(Supplied entries)

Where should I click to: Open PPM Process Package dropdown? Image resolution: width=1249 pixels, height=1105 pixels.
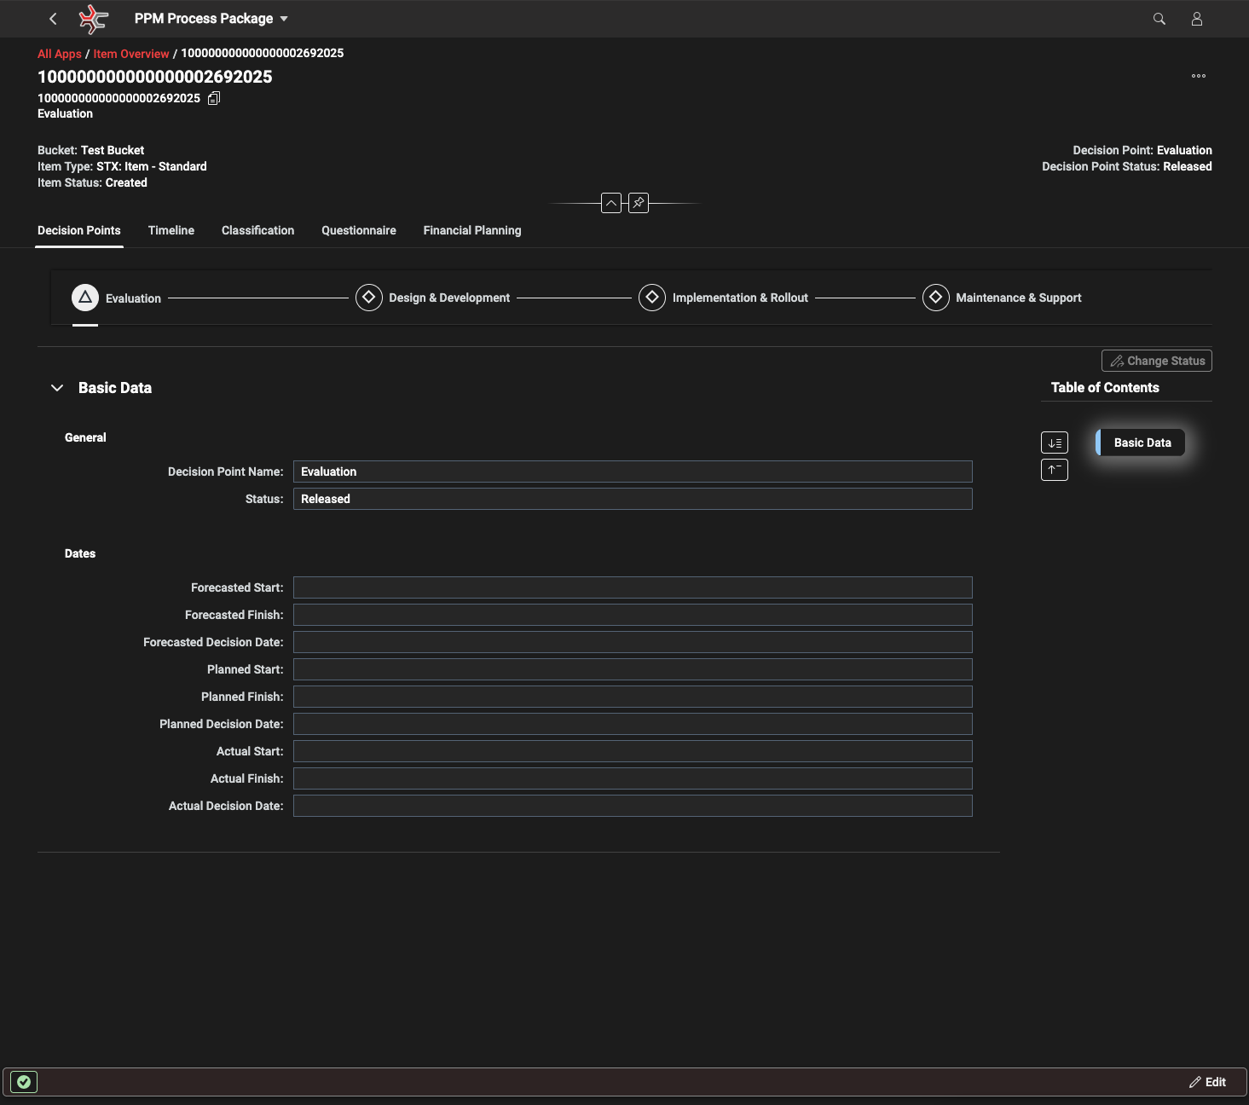(x=211, y=19)
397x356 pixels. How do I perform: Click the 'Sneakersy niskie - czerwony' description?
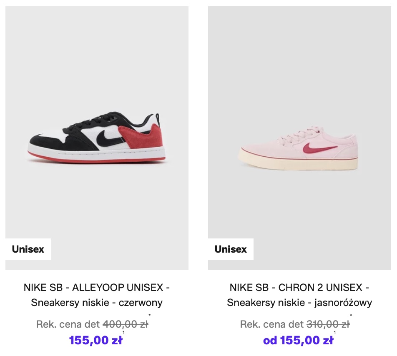point(97,303)
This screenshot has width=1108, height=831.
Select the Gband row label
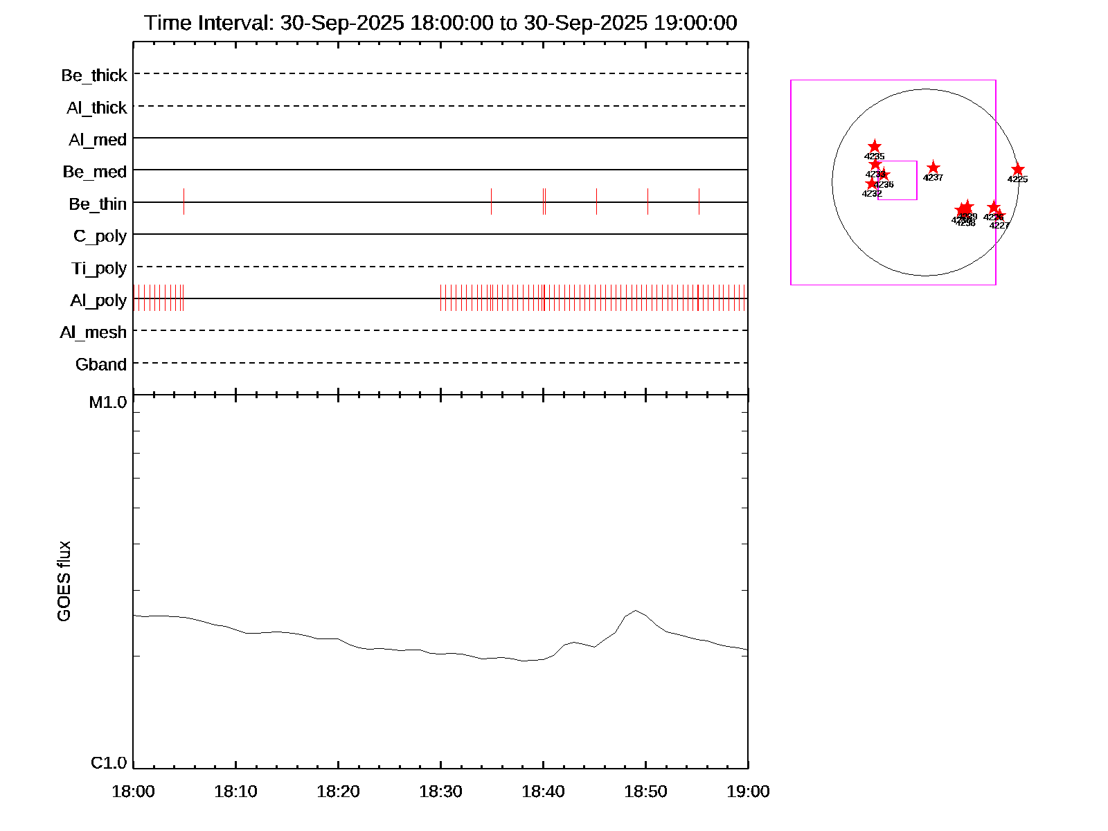pos(101,364)
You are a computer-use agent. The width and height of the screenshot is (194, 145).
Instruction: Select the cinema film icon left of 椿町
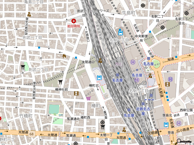[x=76, y=93]
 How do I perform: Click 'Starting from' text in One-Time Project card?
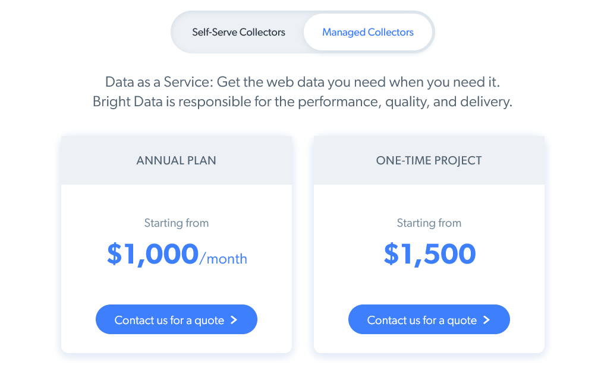click(x=429, y=223)
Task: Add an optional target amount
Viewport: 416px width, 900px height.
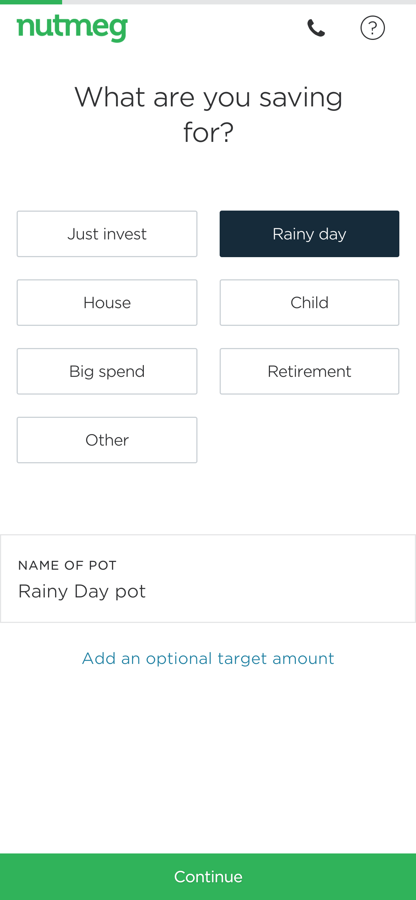Action: (x=208, y=659)
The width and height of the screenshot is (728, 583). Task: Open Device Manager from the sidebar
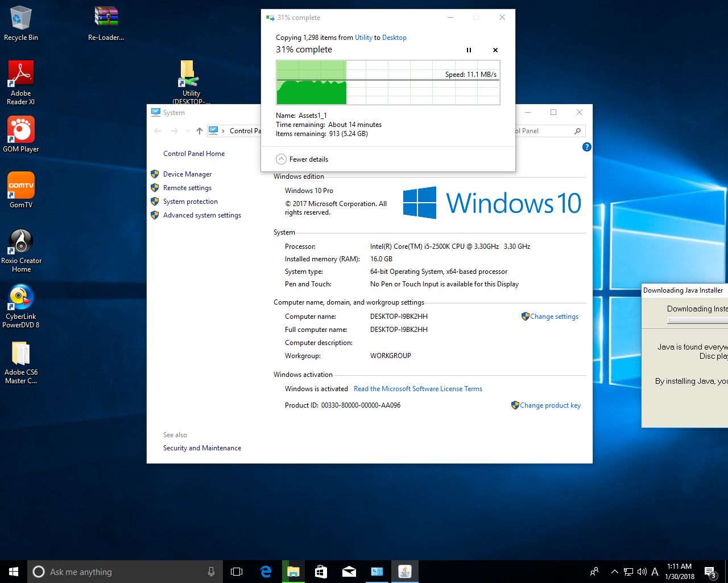point(187,174)
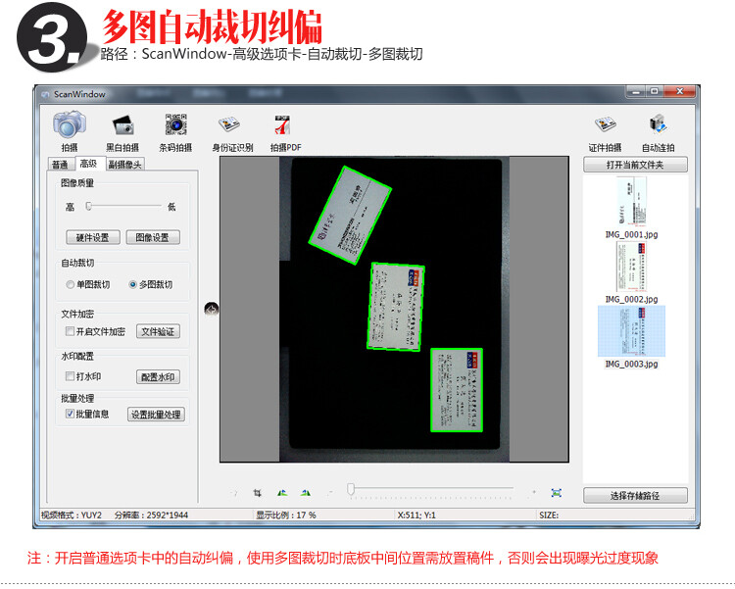
Task: Open the 副摄像头 secondary camera tab
Action: (124, 165)
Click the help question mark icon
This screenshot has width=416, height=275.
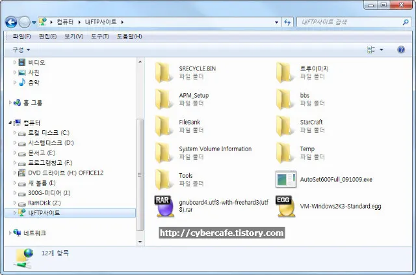(401, 50)
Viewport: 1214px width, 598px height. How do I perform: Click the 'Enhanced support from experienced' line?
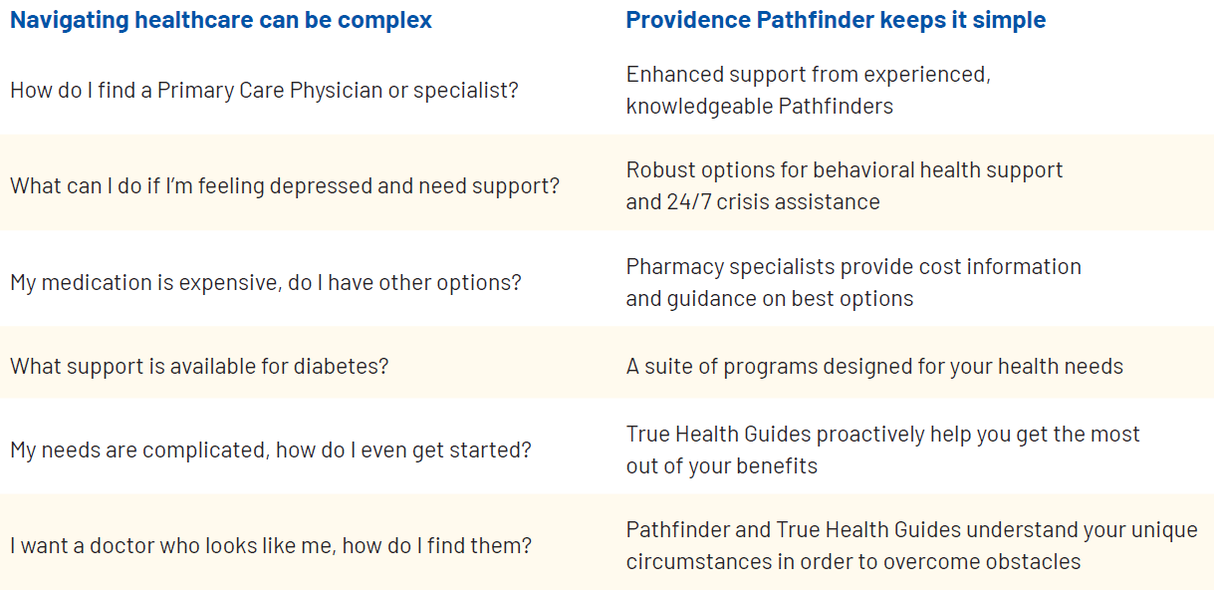tap(808, 74)
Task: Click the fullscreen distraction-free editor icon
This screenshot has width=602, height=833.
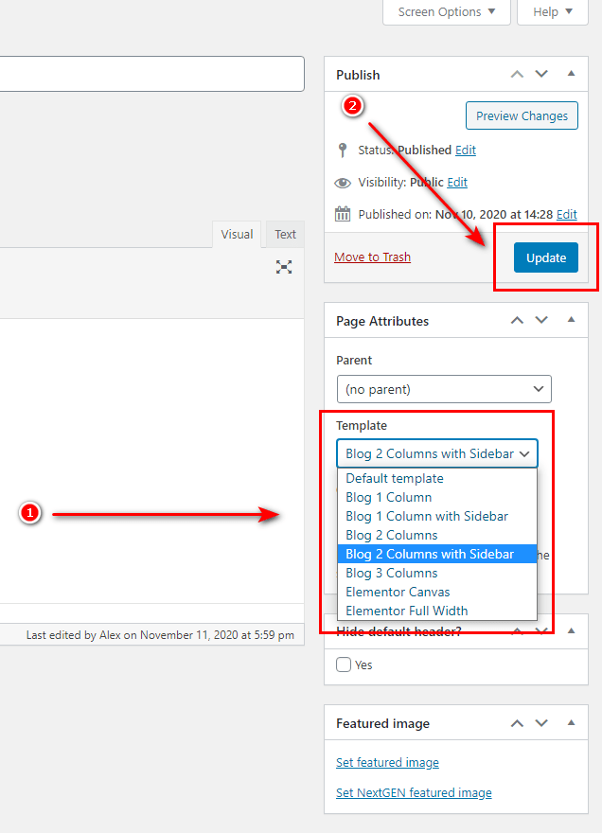Action: [284, 267]
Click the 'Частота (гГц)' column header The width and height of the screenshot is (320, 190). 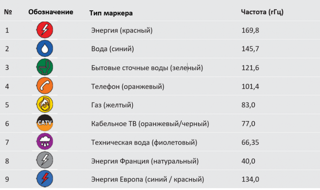click(262, 12)
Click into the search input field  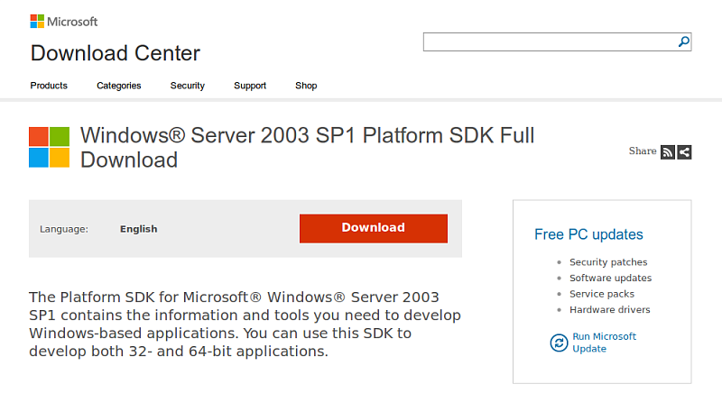(549, 41)
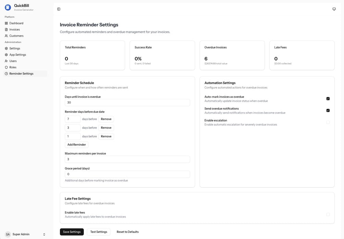Click the Invoices document icon
This screenshot has width=344, height=239.
tap(6, 30)
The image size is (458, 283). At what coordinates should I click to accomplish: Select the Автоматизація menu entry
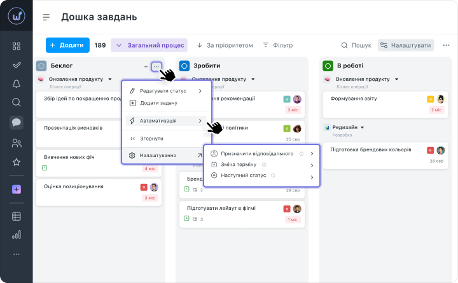pos(166,121)
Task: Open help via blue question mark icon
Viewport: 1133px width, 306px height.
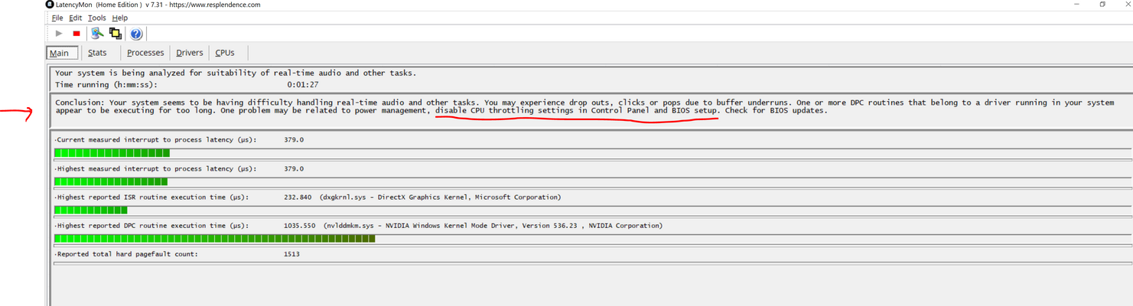Action: (136, 34)
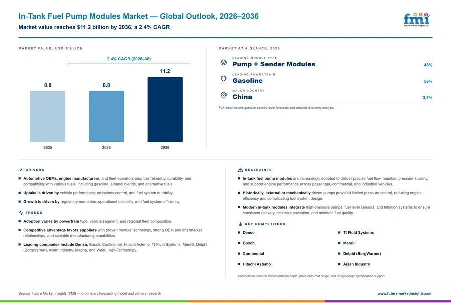Click the main report title heading
Viewport: 451px width, 303px height.
pyautogui.click(x=138, y=16)
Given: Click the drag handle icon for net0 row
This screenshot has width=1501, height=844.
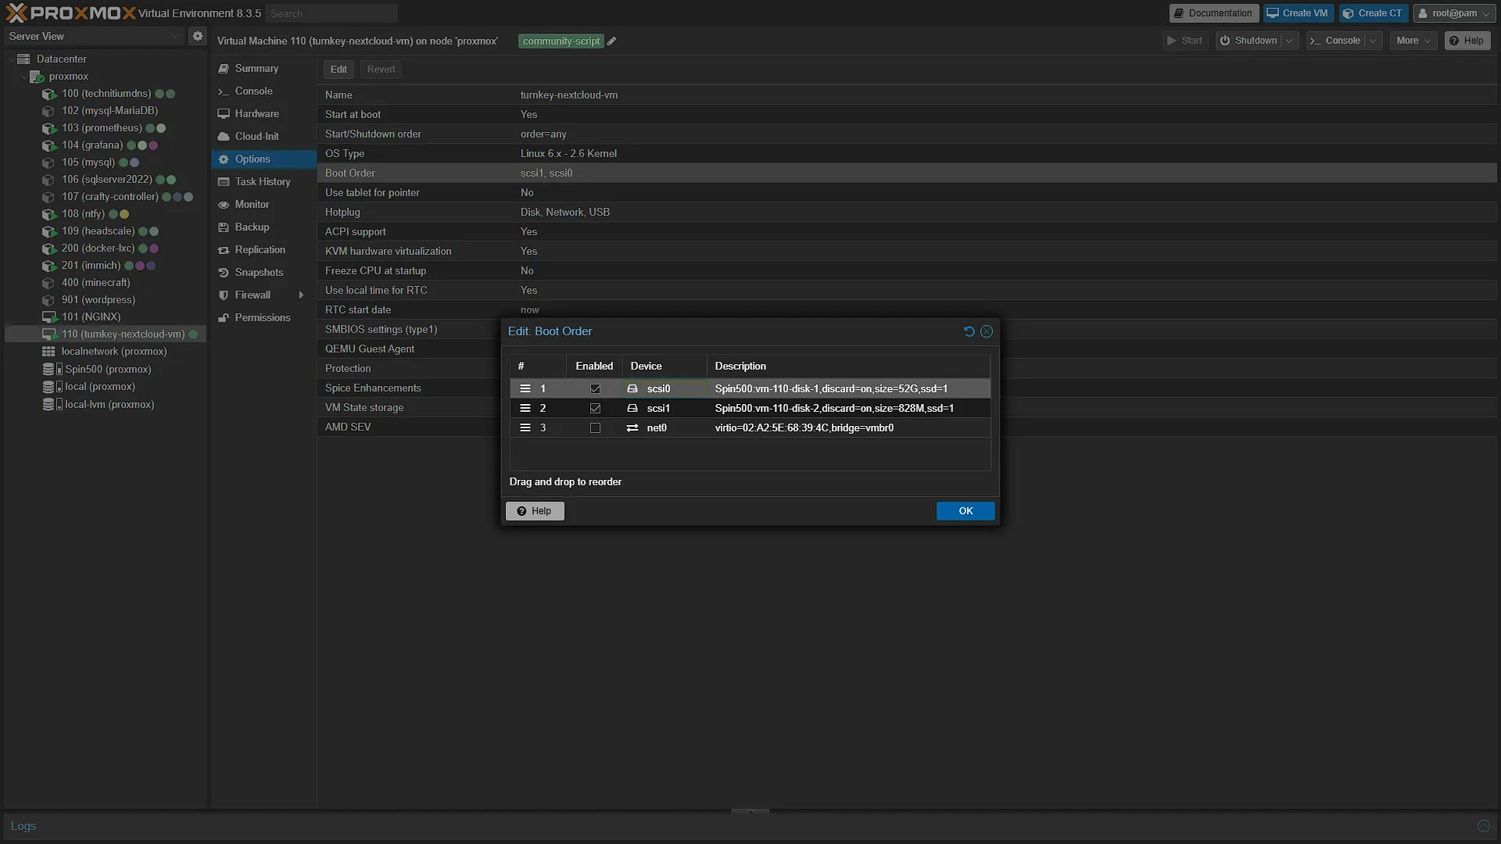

(End Supplied entries)

Beginning at the line that contains "Given: Click the", retype each line of the data above through the very last one. Do not retype the pictures.

Given: Click the drag handle icon for net0 row
This screenshot has width=1501, height=844.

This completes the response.